I often say that it is only a matter of weeks until I hate each and every photo I took myself after seeing it for the first time. That’s true by the way, but in recent months something seemed to change. It probably all started with my first analog photography book I created during the first covid summer during lockdown.

no story to tell

That was the theme of the book. Nothing happened during these months, no people on the streets, no one to meet. So we ended up with a time without any stories. During this time I started to photograph exactly that, the void left behind by the people that are now locked in their homes. Empty playgrounds, abandonded easter decorations and so on. Actually all of this told a story, a story of things that could never be. Don’t get me wrong, I still don’t like these photos, but it was the first step in the direction of getting closer to “my style”.

the work of others

Another thing that helped me in terms of technique and creative vision, was the work of other people. Learn from the best, right? Todd Hido, Ian Howorth, Maria Lax, Lauren Tepfer, to just a name a few. I bought several photobooks within the last year and followed their work online. I not only just looked and admired their photos, but I also took the time to find out what I liked and what I did not like about a specific photo. That’s actually harder than it sounds. Do I like it, because of the color? Is it the composition? The mood, the theme, what is it? When I look at a photo it just triggers something in me, a feeling and that is relly hard to describe and even harder to replicate in my own photos.

My Style

First of all I haven’t found my style yet, but right now it feels like it is the first time I’m moving in the right direction. I noticed a few things which I now try to incorporate in my photos.

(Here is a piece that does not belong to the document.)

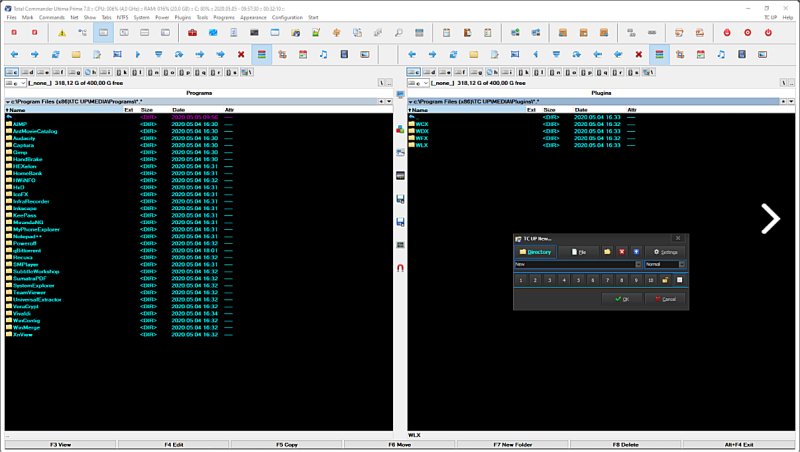
Task: Expand the New name combo box arrow
Action: click(638, 265)
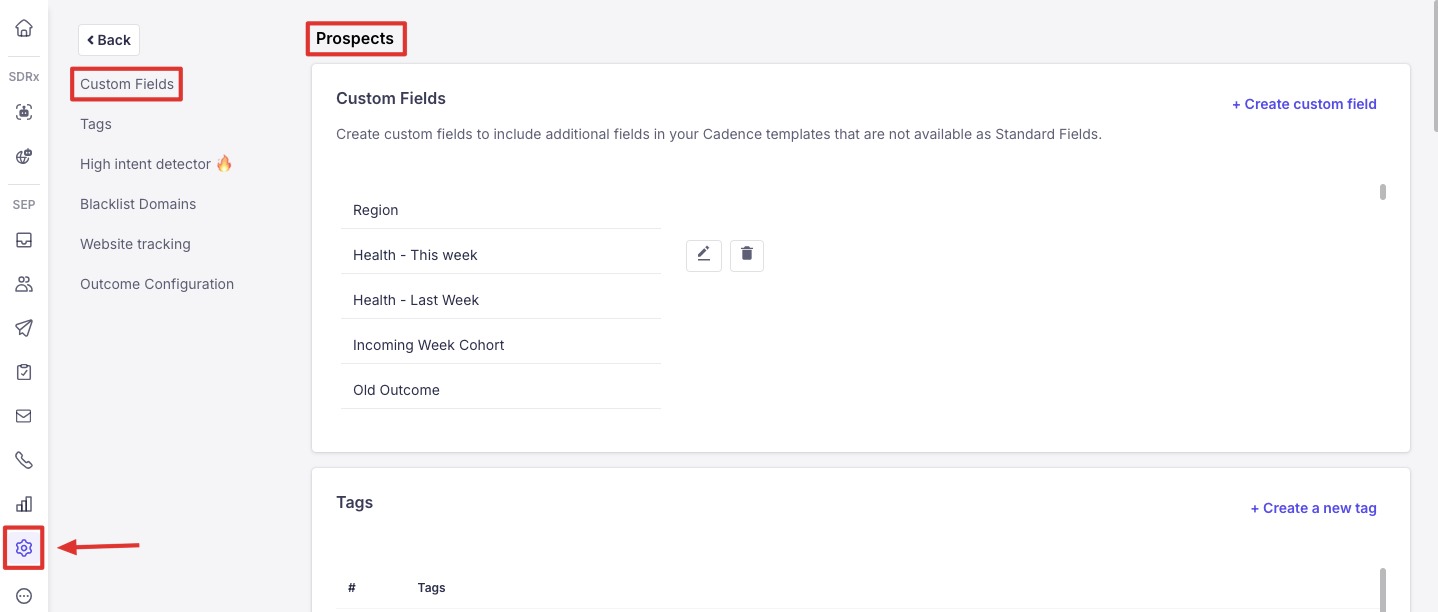Open the reports bar chart icon

pos(24,504)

Like back then during lockdown I still try to document everyday life as it is. Nothing artificial just the beauty or horror of things that mostly get unnoticed. I am story driven and stories are everywhere. I like the subtile stories told by simple things. In my photos I try to capture something that allows the viewer to think about what’s missing or what will happen next. That’s why I do not photograph people, or at least not as a big main subject. People tend to take the focus away from the story of the place. Let there be silence to give the environment space to be seen. Colors are also a thing that I am thinking about a lot. It seems like I prefer softer tones. Bright flashy colors are somehow not my thing and also black and white is not my preference. Subtile, low contrast.

Photos I might hate less

This is definitely not the end of my journey of finding my style, but maybe a first step. Below you’ll find a few examples of photos I took recently that more or less match what I think my style is today. Maybe I will also hate them in the future, I don’t know that yet, but one thing is for sure, these are some important photos on my way to like what I am doing. Photography is not my profession, not at all. This is a hobby, but who said I can’t grow a skill, which I do not need to pay the rent?